Encouraged by the success of brands such as Ford and Mercedes-Benz, Volkswagen Group is weighing whether to enter the U.S. commercial van market with its all-new Crafter, sources at the automaker say.
Volkswagen has invested 800 million euros (about $871 million) in a plant in Poland with capacity for 100,000 vehicles annually in 2018. It shouldered the development cost for an exclusive platform. Previously, the Crafter was developed with and built by Mercedes-Benz Vans, which supplied VW with only 50,000 of the vehicles per year.
Ford began building its European Transit van for U.S. customers in Kansas City, Missouri, in mid-2014, while Mercedes is expanding its Charleston, South Carolina, site at the cost of $500 million after record sales of 194,000 large vans globally last year. Fiat's Ducato was reborn as a Ram ProMaster equipped with a 3.6-liter Penta-star gasoline engine.

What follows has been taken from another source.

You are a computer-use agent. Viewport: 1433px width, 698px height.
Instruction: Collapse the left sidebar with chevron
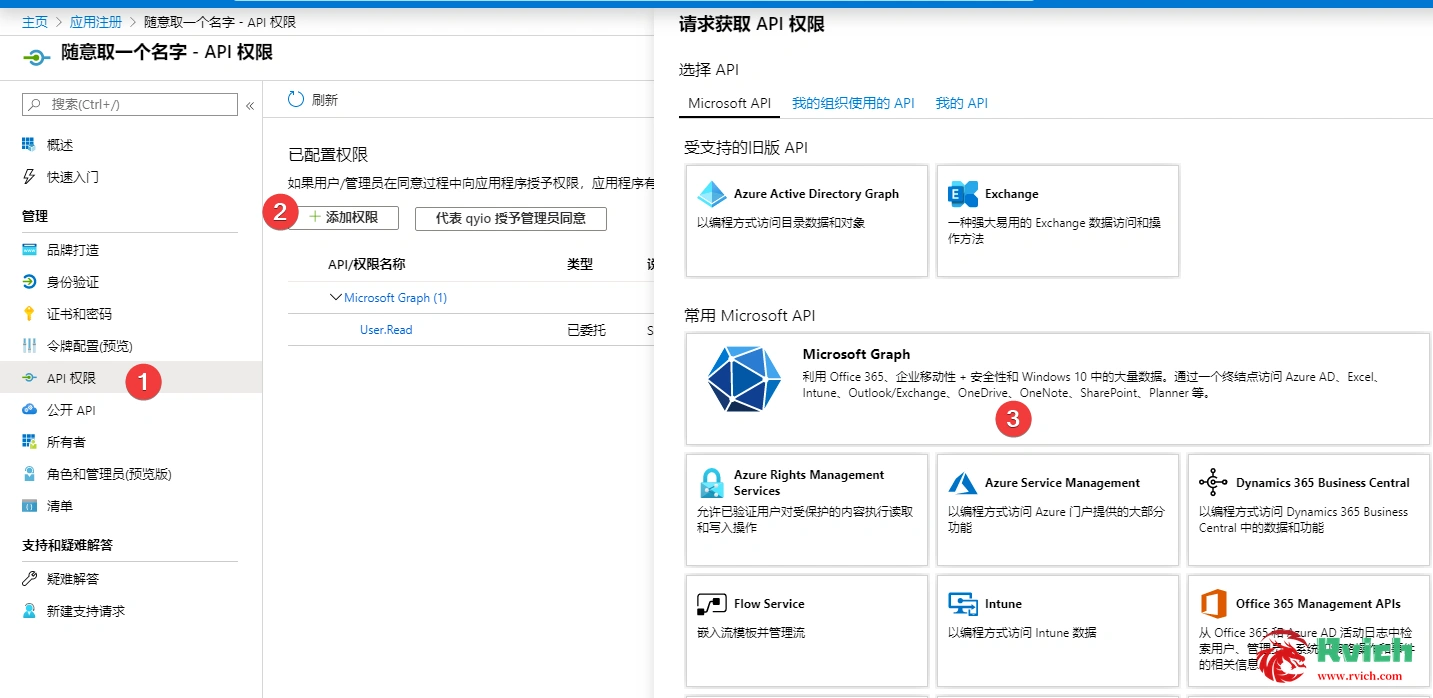coord(250,105)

"No decision has been made but the option is being analyzed," said a VW source. "The problem is the chicken tax [a 25 percent tariff on light trucks imported into the U.S.], so whether a [complete knockdown] assembly or full production is the most sensible depends on the volume."
Another problem is distribution, but the acquisition of a stake in U.S. heavy-truck maker Navistar in September may give VW access to a sales network.
Asked by Automotive News, a sibling of Automotive News Europe, VW's commercial vans chief, Eckhard Scholz, didn't rule out the idea. He replied, "We'll discuss that at an appropriate time."